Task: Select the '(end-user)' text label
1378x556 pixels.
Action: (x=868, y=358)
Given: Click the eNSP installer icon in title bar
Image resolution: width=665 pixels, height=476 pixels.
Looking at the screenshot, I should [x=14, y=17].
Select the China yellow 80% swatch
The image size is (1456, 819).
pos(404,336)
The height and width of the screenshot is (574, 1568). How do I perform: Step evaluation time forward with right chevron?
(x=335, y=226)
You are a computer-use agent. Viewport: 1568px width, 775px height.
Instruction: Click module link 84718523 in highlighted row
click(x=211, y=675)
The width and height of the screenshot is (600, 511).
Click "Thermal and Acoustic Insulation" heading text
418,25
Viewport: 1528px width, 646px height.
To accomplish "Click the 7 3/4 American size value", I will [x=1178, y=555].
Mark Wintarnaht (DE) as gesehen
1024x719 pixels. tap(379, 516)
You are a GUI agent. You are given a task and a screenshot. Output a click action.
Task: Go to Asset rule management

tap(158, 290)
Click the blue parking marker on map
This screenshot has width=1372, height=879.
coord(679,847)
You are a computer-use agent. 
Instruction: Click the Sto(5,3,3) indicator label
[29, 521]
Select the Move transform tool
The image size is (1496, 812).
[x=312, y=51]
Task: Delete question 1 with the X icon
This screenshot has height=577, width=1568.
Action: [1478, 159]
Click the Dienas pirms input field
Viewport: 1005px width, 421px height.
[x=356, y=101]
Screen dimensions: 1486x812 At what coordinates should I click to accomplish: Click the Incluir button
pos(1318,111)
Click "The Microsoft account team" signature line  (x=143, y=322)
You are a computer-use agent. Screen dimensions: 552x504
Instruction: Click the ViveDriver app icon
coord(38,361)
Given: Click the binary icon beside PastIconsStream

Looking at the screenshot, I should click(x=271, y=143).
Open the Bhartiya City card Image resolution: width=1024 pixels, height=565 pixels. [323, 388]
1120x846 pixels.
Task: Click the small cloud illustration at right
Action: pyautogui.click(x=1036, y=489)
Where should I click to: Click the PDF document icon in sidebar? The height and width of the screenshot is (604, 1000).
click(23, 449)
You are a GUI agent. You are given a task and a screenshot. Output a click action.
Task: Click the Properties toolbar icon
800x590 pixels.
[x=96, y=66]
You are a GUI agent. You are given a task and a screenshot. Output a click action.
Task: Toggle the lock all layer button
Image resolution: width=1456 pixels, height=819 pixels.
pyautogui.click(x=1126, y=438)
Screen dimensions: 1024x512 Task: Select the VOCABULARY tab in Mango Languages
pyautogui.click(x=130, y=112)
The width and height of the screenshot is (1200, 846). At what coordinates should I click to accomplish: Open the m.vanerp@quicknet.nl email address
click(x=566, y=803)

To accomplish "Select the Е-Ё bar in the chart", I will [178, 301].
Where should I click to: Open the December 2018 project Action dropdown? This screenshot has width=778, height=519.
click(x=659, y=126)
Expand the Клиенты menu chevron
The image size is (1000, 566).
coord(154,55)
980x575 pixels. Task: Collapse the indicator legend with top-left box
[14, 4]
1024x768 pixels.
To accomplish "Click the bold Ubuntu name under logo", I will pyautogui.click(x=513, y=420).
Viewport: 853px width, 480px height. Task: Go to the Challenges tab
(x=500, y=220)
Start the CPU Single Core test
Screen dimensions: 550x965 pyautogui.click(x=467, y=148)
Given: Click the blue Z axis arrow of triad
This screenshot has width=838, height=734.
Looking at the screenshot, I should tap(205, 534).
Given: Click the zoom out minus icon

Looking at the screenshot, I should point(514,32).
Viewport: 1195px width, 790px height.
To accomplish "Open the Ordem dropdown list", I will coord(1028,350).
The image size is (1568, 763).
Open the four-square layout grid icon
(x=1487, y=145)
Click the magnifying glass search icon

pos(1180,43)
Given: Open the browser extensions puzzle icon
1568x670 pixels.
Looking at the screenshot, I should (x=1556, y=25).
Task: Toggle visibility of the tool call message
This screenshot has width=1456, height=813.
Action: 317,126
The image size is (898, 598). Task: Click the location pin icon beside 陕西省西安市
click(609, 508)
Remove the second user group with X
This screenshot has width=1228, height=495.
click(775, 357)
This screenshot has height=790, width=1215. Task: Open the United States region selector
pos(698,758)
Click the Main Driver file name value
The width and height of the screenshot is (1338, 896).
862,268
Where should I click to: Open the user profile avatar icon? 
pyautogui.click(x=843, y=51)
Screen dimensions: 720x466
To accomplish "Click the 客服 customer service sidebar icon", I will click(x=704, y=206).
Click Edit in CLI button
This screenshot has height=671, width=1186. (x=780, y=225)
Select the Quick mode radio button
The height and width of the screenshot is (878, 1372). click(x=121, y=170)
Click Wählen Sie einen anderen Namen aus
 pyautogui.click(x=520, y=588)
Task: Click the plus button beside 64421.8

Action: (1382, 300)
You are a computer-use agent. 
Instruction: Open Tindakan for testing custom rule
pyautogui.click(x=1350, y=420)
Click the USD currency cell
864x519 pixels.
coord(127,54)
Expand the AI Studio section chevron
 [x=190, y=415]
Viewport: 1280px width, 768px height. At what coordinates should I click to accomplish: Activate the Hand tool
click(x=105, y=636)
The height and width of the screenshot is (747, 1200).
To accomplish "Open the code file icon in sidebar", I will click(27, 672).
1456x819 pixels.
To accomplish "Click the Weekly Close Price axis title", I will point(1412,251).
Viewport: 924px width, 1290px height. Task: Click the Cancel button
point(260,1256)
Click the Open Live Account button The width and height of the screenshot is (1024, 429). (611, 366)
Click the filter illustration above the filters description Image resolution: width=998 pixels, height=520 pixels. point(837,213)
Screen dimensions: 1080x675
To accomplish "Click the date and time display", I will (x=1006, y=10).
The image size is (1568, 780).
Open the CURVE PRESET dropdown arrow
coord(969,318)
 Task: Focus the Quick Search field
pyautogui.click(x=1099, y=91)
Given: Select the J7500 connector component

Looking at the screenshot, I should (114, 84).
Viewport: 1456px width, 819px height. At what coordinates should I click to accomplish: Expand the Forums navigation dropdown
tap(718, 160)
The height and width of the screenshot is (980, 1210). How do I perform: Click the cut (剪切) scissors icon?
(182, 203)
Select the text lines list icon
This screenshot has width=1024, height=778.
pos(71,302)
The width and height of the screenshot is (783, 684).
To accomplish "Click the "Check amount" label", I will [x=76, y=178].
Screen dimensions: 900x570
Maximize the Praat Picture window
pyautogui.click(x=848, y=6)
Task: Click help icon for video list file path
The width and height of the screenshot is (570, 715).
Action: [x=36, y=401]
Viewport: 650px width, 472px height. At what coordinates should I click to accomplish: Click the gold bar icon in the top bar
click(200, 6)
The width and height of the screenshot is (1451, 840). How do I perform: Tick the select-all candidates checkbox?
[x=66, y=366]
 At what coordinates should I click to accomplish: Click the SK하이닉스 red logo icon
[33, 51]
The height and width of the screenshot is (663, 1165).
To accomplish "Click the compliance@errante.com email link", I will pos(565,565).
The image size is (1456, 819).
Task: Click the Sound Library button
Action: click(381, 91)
○ ○ ○ ○ ○ ○ ○
• [INSTRUCTION]:
Please copy out the material above again, starting with the line that contains "Open the Bhartiya" and going on through the line that contains "[x=96, y=66]", both included, with every line kept the same.

• [OUTPUT OF THE TASK]:
Open the Bhartiya City card Image resolution: width=1024 pixels, height=565 pixels. [323, 388]
1120x846 pixels.
Task: Click the small cloud illustration at right
Action: pyautogui.click(x=1036, y=489)
Where should I click to: Click the PDF document icon in sidebar? The height and width of the screenshot is (604, 1000).
click(23, 449)
You are a GUI agent. You are given a task and a screenshot. Output a click action.
Task: Click the Properties toolbar icon
800x590 pixels.
[x=96, y=66]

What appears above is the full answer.